Auf Grund einer unangenehmen Erkrankung hat mir mein Arzt geraten mir evtl. einen Hund zu kaufen, um so meine Genesung positiv beeinflußen zu können.
Im Mietvertrag steht: "Tierhaltung nach Vereinbarung mit dem Vermieter". Also habe ich direkt beim Vermieter angefragt. Ich schilderte diesen meine Motivation zum Kauf eines Hundes und gab ihm auch zu verstehen, dass es nicht nur eine Laune ist, sondern mir wirklich sehr wichtig ist. Aber dieser sagte schließlich, ich solle mir eine Katze anschaffen. Das kann ich jedoch nicht, weil mein Freund eine Katzenallergie hat.

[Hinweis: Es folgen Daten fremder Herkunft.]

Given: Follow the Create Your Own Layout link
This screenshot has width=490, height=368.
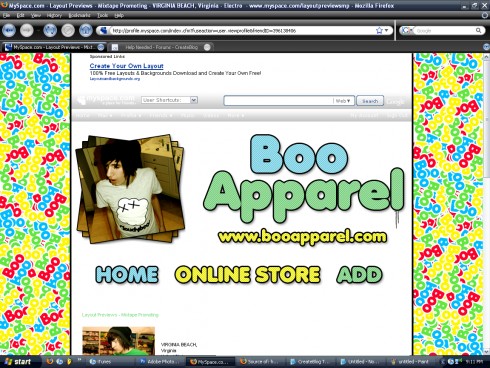Looking at the screenshot, I should [x=126, y=66].
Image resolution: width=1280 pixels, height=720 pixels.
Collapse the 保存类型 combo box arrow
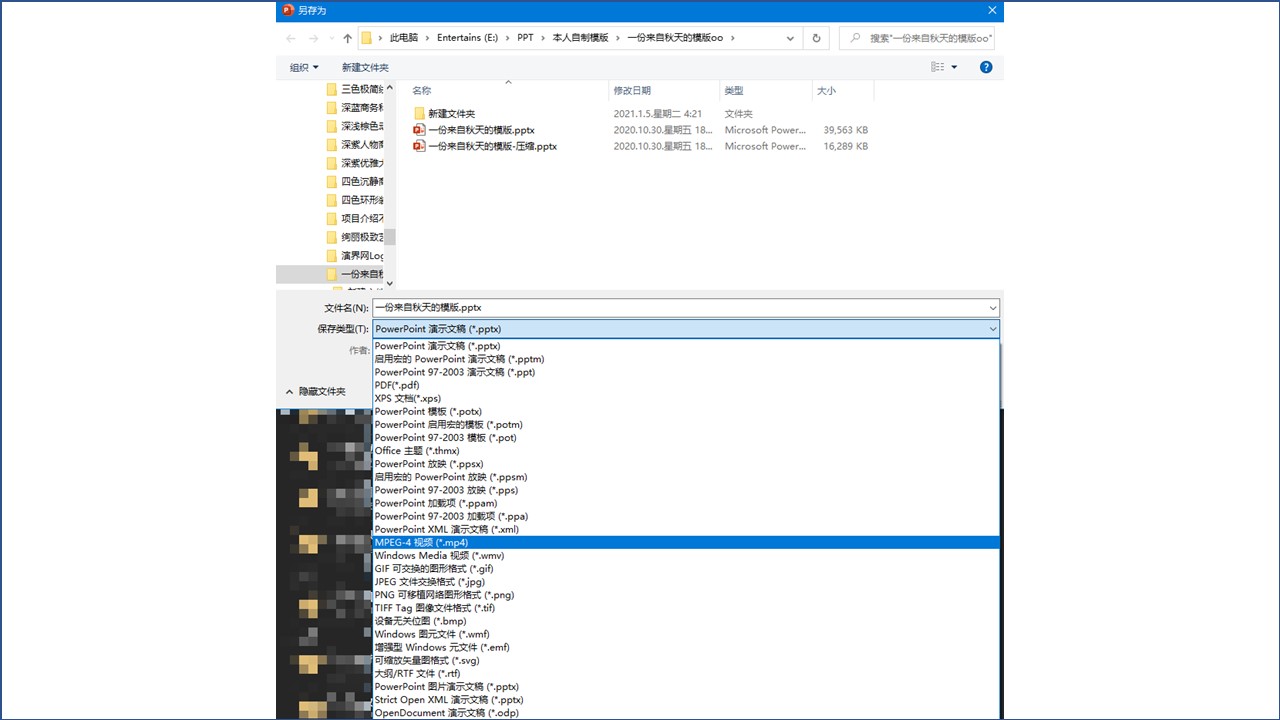click(x=992, y=329)
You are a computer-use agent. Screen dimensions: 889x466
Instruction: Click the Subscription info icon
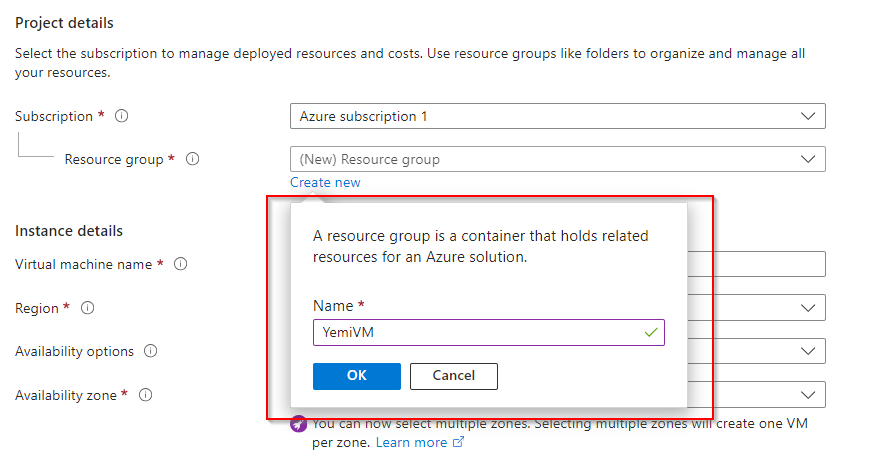click(122, 116)
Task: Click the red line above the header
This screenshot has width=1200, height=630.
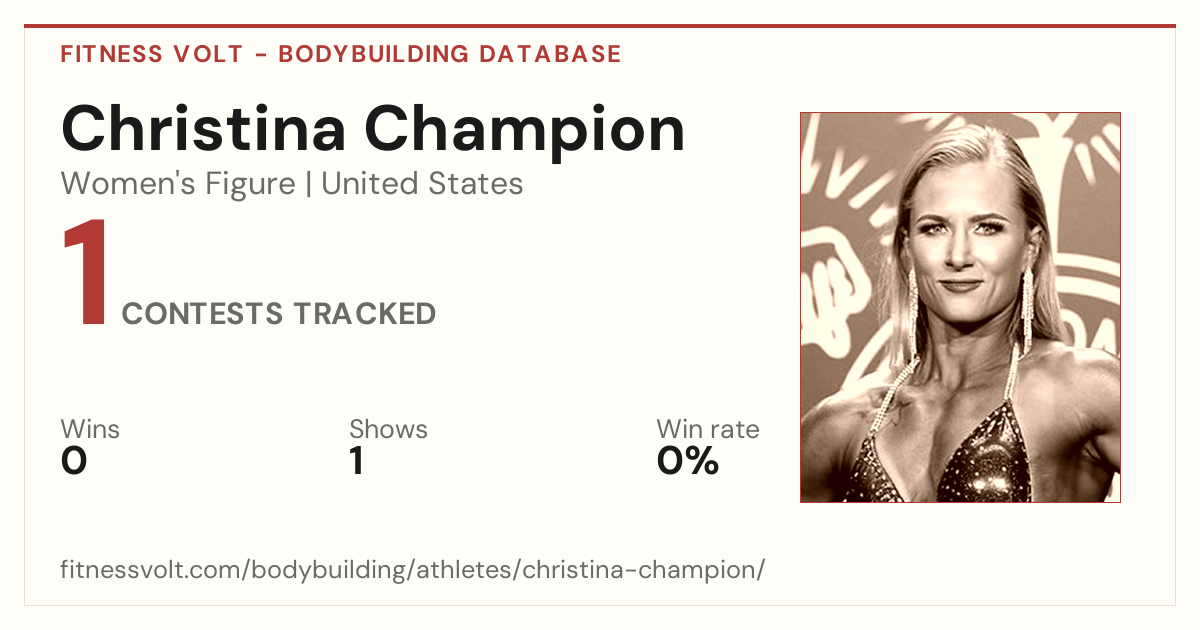Action: pyautogui.click(x=600, y=26)
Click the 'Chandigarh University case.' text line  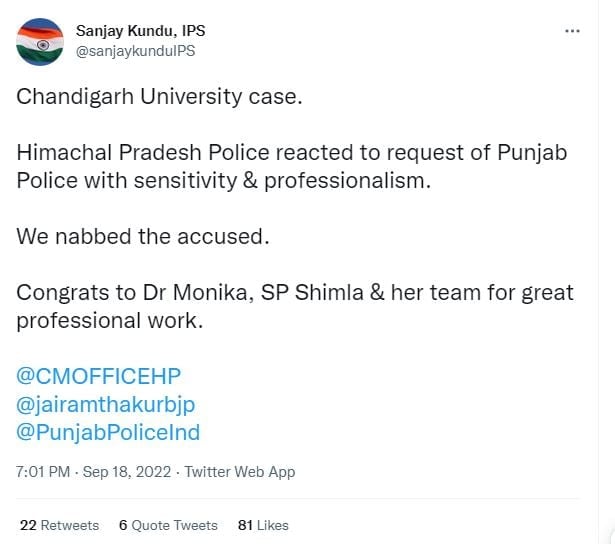(159, 97)
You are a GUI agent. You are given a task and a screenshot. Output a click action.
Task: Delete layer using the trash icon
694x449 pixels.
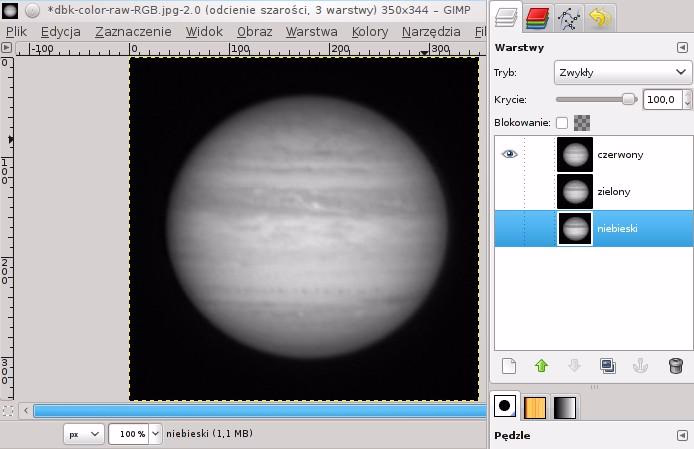[675, 366]
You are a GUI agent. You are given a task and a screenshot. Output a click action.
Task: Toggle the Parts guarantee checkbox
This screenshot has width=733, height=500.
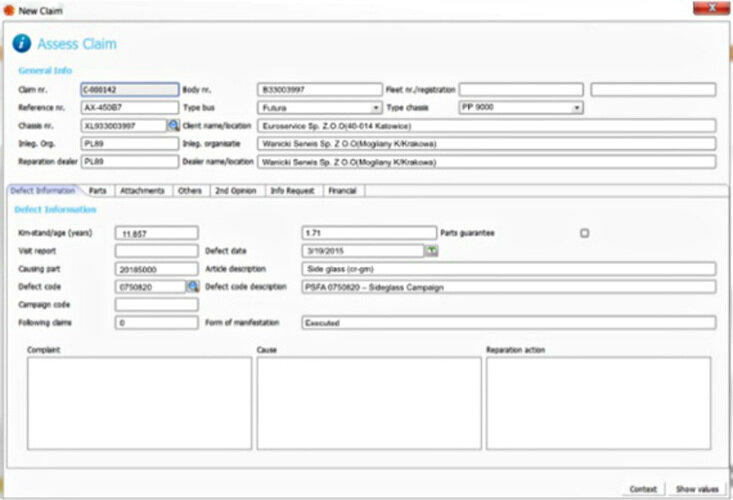[x=585, y=233]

Also haben wir jetzt gekündigt, d.h. ich muss noch 3 Monate "auf dem trockenen" sitzen und warten, bis wir endlich einen Hund haben. Die Aussicht auf einen Nachmieter ist aus diversen Gründen (Immobilienstandort, Zustand ect.) schwierig. Also gehen wir davon aus, dass wir die 3 Monate Kündigungsfrist hier bleiben werden.
Jetzt zu meiner Frage:
Wenn wir uns jetzt in der Kündigungsfrist trotz des Verbotes einen Hund anschaffen, müssen wir dann außer mit einer fristlosen Kündigung seitens des Vermiters, noch mit anderen unangenehmen Aktionen des Vermieters rechnen? Gekündigt haben wir ja schon, wir wollen raus.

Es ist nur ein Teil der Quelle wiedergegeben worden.